Title: Re: Studer 800 Plug-In
Post by: kats on December 03, 2010, 09:34:25 AM
I'm selling a digital conversion emulator for tape users that can be patched in between the console and tape deck. It doesn't get rid of tape hiss, or artifacts due to poor calibrations, but you get that cool musical sound of low bit rates, band limits, and aliasing. All features are tweakable!  
Title: Re: Studer 800 Plug-In
Post by: eightyeightkeys on December 03, 2010, 09:42:34 AM
Podgorny wrote on Thu, 02 December 2010 23:22

I've got to admit, ridiculousness aside, I LIKED what it did to the drum sound in the demo.

Does this mean I think it's going to make Pro Tools sound exactly like a tape machine? No. I'm sure there are people who will buy the hype, but for me, if it makes a neat sound, I'm interested regardless of how they try to market it.


Thank-you.

I could care less if it's a "Studer" or a "MacGruber"....once you instantiate the frickin' plug-in, does it do something worth while or not. That's all that matters.
Title: Re: Studer 800 Plug-In
Post by: MDM, on December 03, 2010, 09:53:11 AM
Silvertone wrote on Fri, 03 December 2010 15:09

...Maybe someday digital will be able to give us all the flaws that made analog sound so good when done right... maybe.




??  flaws sound good?

flaws don't help reproduce sound in a 3D manner as far as I can tell.

I'm hoping that someone makes a solid DSD-system which will outperform tape from the point of view of perceived space and feel.. until then tape is still the reference for me.. and those ampex machines had a nice design.
Title: Re: Studer 800 Plug-In
Post by: arconaut on December 03, 2010, 10:12:27 AM

I generally like aligning tape machines, it was always a zen moment for me - but only if I was there alone before the session. Trying to do it in a room full of people under a time constraint, no fun. Of course, you have to calibrate digital systems too, but I guess we don't talk about that so much and it's not the same.

There are convenient things about tape too - like, when the track is done it's done, no playing a bunch of crap and then editing. And yes, you maybe made a safety, but it wasn't the same as making a backup where the next day you were in a bind because you couldn't find "Snare_57.027.dup." But we all know this.

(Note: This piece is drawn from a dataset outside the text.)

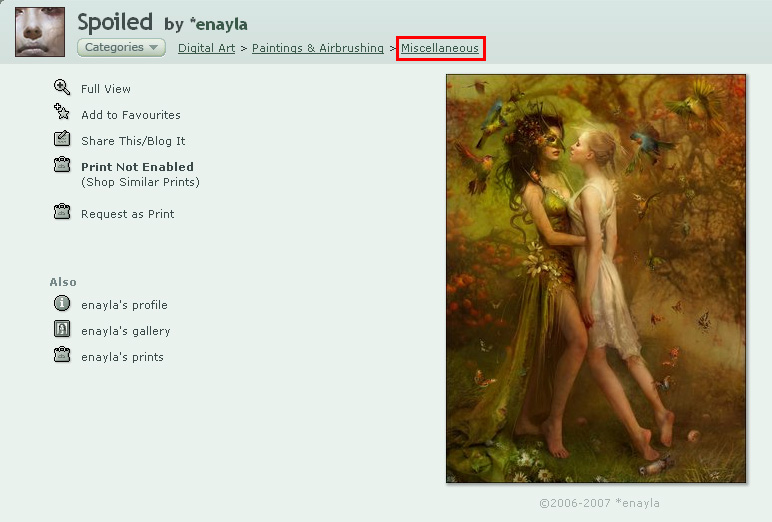
Task: Visit enayla's gallery text link
Action: tap(126, 331)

I used to have a program called SoundEdit 16, sounded completely gritty and I daresay, in a cool way. But only for funking things up, not for "pure" recording.

Title: Re: Studer 800 Plug-In
Post by: Philip Shaw Bova on December 03, 2010, 10:52:13 AM
I'm surprised that UAD didn't model the J37 instead of the a800. Then they could have convinced everyone that they too could sound just like the Beatles.
Title: Re: Studer 800 Plug-In
Post by: Silvertone on December 03, 2010, 02:12:25 PM
MDM, wrote on Fri, 03 December 2010 08:53

Silvertone wrote on Fri, 03 December 2010 15:09

...Maybe someday digital will be able to give us all the flaws that made analog sound so good when done right... maybe.




??  flaws sound good?

flaws don't help reproduce sound in a 3D manner as far as I can tell.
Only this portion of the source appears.